Philip Parr is Artistic Director of Parrabbola and has directed all their work. As a director of opera and theatre, his productions have been seen around the world. Philip has been a staff director at Glyndebourne Festival Opera, The Bayerisches Staatsoper and at the Royal Opera House Covent Garden. He was director of the 2006 Bath International Shakespeare Festival and from 2000 – 2006 director of the Swaledale Music Festival in Yorkshire, England. In 2008 he was Artistic Director for the Holocaust Memorial Day National Event, which was part of the European City of Culture celebrations in Liverpool.
Philip was founder and Artistic Director of Spitalfields Market Opera, a purpose-built chamber opera house in London – and the first opera house built in London for over 100 years. He is a founding council member of the European Shakespeare Festivals network. In August 2010 he directed a pan-European site-specific community play production of Pericles for the International Shakespeare Festival in Gdansk, Poland.
Parrabbola make community plays – their mission is the empowerment of communities through participatory creative activity, working to engage communities in the creative expression of their own lives and histories. In the past five years, Parrabbola has extended its remit to project management of strategic programmes, both in the UK and abroad, which focus on artistic and community development.
Thus far, they have worked with communities who are
• Searching for new direction following industrial closure;
• Building community identity to create shared values and a sense of worth;
• Building capacity within an existing community to celebrate and bring confidence within all ages;
• Celebrating and commemorating a common heritage.
Community plays were first developed in the UK in the 1960s by the writer and director Ann Jellicoe and involve the creation of a piece of theatre by the people, of the people and for the people. That is to say that a community play tells the stories of a local community and uses performers from that community to tell them. Every community play is different – because every community is different.

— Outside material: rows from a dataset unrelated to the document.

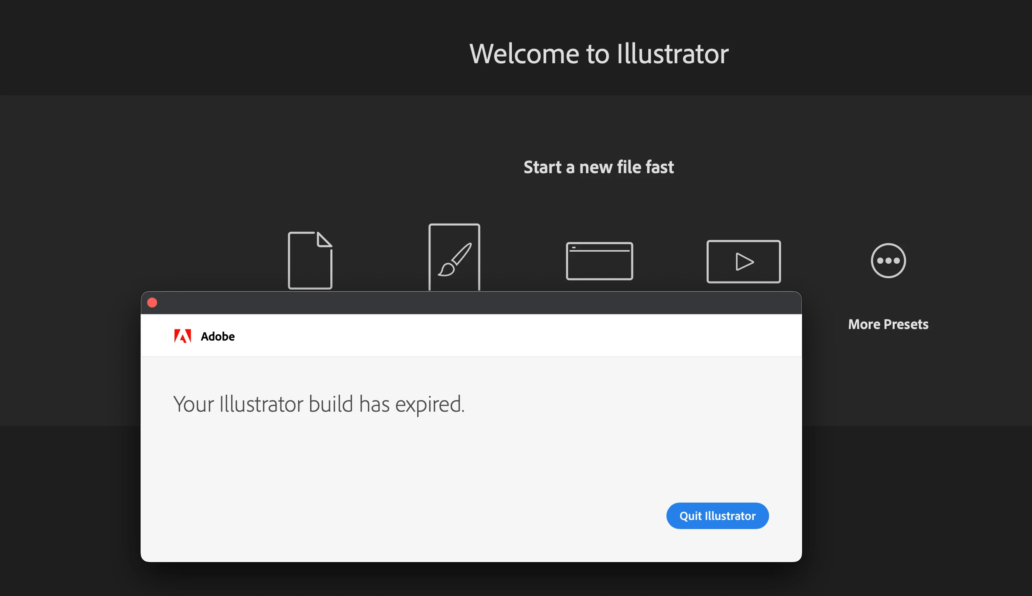Click the Welcome to Illustrator heading
The width and height of the screenshot is (1032, 596).
pyautogui.click(x=599, y=54)

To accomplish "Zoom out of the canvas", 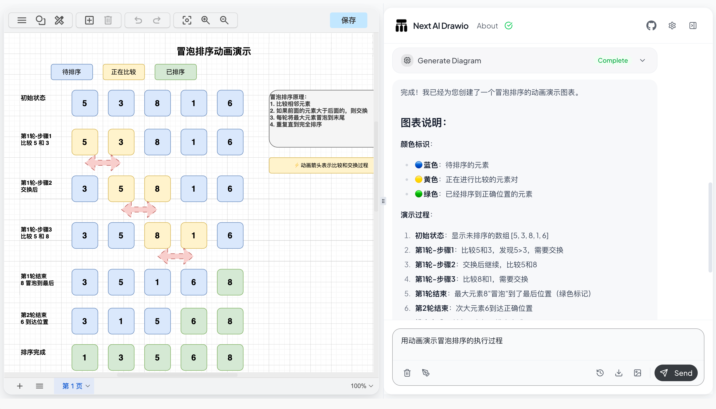I will (x=224, y=20).
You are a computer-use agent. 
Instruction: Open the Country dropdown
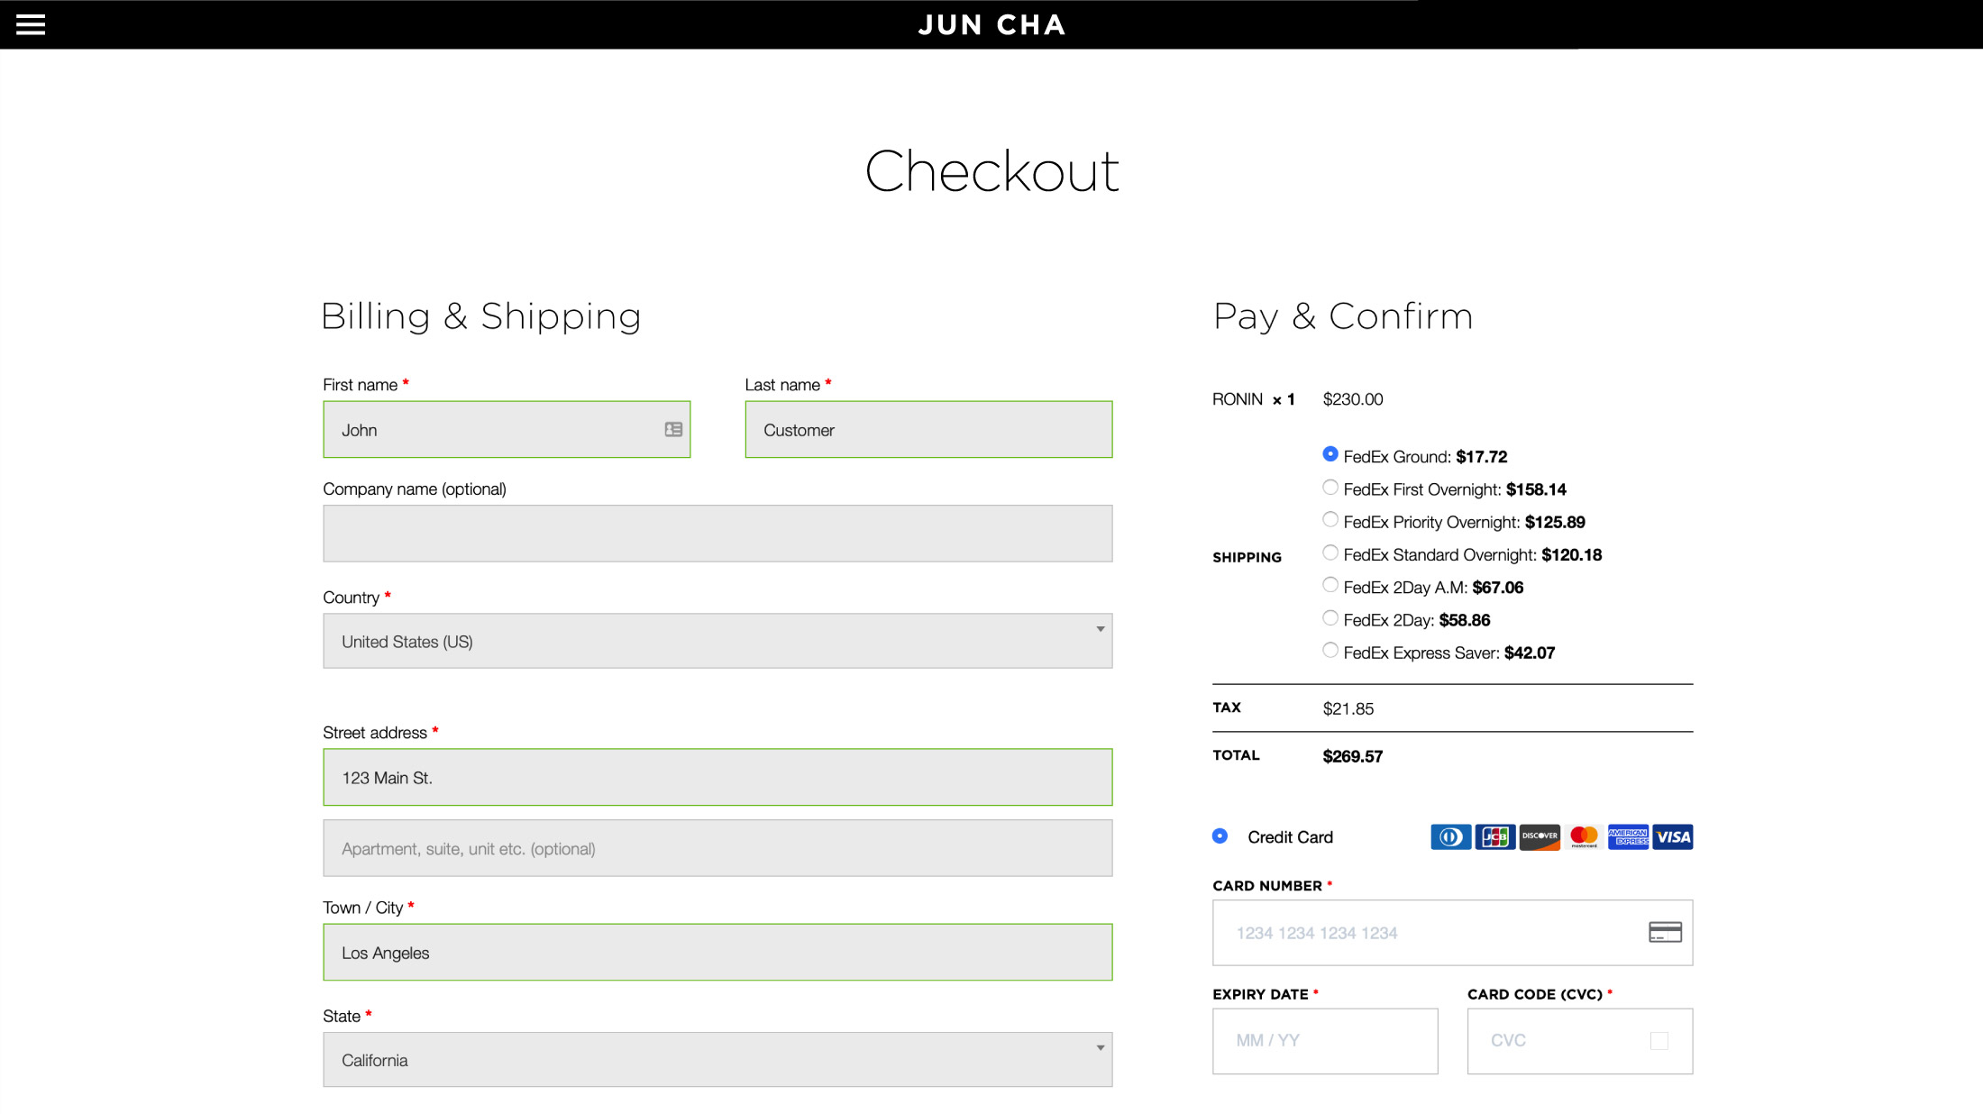[x=717, y=641]
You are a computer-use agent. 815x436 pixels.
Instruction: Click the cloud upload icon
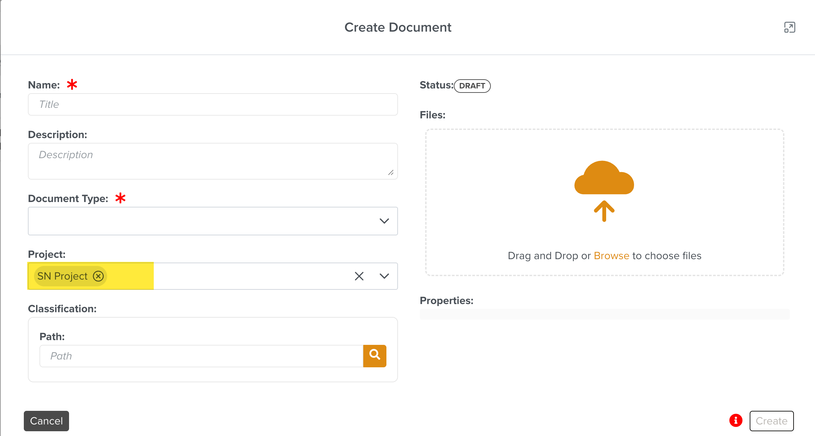point(604,179)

Parrabbola has made plays that cover 1000 years of history, that document strikes and rebellion, murder, love, and revolution. But these stories always come from the community. Different Parrabbola projects have included a community play based on the Chartist settlement at Heronsgate near Rickmansworth, artistic direction of The Scouse Operas, a community play project in Liverpool and the Wirral on the theme of work, two site specific pieces of promenade theatre in Birmingham, Eight Foot Square – a year-long participatory outreach programme in Hastings, and World Arts Platform, a programme to maximise opportunities for multicultural artists in Hertfordshire.